O ex-diretor-geral da Polícia Rodoviária Federal (PRF), Silvinei Vasques, foi preso nas primeiras horas desta sexta-feira (26) no Aeroporto Internacional Silvio Pettirossi, em Assunção, capital do Paraguai. Segundo a Polícia Federal brasileira, o antigo dirigente da corporação pretendia embarcar para El Salvador depois de ter rompido a tornozeleira eletrônica que monitorava sua prisão domiciliar em Santa Catarina.
De acordo com informações repassadas pela corporação, Vasques deixou o estado catarinense sem autorização judicial, violando a decisão que o mantinha em regime domiciliar. O rompimento do equipamento de rastreamento disparou imediatamente os alarmes de segurança instalados nas fronteiras brasileiras, permitindo que agentes monitorassem seus passos até o país vizinho.
Fontes da GloboNews informaram que o ex-diretor utilizava um passaporte paraguaio legítimo, mas com dados que não coincidiam com sua verdadeira identidade. Ele foi abordado por agentes migratórios no momento em que tentava concluir o procedimento de saída do terminal aéreo, ainda na área internacional. A documentação irregular levantou suspeitas e levou à detenção imediata.
Após ser formalmente identificado, Silvinei Vasques foi colocado à disposição do Ministério Público do Paraguai. A expectativa das autoridades é de que ele participe de uma audiência de custódia ainda nesta sexta-feira. Concluída essa etapa, o brasileiro deverá ser entregue às autoridades do Brasil para que volte a cumprir a pena à qual foi condenado.
O ex-comandante da PRF havia solicitado, na última semana, exoneração do cargo de secretário de Desenvolvimento Econômico e Inovação de São José, na Grande Florianópolis. Dias antes, o Supremo Tribunal Federal (STF) impôs a ele pena de 24 anos e 6 meses de prisão por participação na tentativa de golpe de Estado que buscava manter o então presidente Jair Bolsonaro no cargo após a derrota eleitoral de 2022.
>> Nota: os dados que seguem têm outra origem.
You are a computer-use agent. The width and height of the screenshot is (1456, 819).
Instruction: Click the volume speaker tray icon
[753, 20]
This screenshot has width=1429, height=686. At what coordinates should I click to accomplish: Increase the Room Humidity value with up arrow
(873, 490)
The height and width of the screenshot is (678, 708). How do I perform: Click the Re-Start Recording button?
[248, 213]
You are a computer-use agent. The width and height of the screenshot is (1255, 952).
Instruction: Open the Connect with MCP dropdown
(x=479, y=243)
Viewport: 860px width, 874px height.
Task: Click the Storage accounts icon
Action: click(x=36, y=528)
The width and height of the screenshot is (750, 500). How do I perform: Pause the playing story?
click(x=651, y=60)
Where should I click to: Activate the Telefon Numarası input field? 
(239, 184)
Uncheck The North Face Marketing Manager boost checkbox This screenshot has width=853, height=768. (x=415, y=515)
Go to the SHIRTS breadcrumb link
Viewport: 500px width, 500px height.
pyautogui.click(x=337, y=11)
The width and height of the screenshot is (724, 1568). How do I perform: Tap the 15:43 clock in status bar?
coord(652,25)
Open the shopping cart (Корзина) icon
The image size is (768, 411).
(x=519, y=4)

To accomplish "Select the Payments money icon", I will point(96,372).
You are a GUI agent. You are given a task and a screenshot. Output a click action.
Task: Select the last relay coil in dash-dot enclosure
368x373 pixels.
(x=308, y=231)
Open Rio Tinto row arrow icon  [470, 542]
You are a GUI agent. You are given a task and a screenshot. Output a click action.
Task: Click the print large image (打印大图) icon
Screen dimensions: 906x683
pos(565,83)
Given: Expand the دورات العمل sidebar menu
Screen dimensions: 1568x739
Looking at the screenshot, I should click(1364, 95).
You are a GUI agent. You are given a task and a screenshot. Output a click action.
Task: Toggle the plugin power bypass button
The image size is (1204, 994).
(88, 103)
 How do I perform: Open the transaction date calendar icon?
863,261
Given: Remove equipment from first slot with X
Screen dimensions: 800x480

Até o momento, a Polícia Federal não divulgou detalhes sobre o esquema de fuga nem sobre possíveis envolvidos que teriam colaborado com a viagem de Vasques a Assunção. A corporação informou apenas que investiga a origem do passaporte paraguaio e a rota prevista até El Salvador.
O Ministério da Justiça e Segurança Pública acompanha o caso e aguarda a tramitação dos procedimentos legais no Paraguai para providenciar o recambiamento do condenado. Não há previsão oficial de data para o retorno de Vasques ao território brasileiro.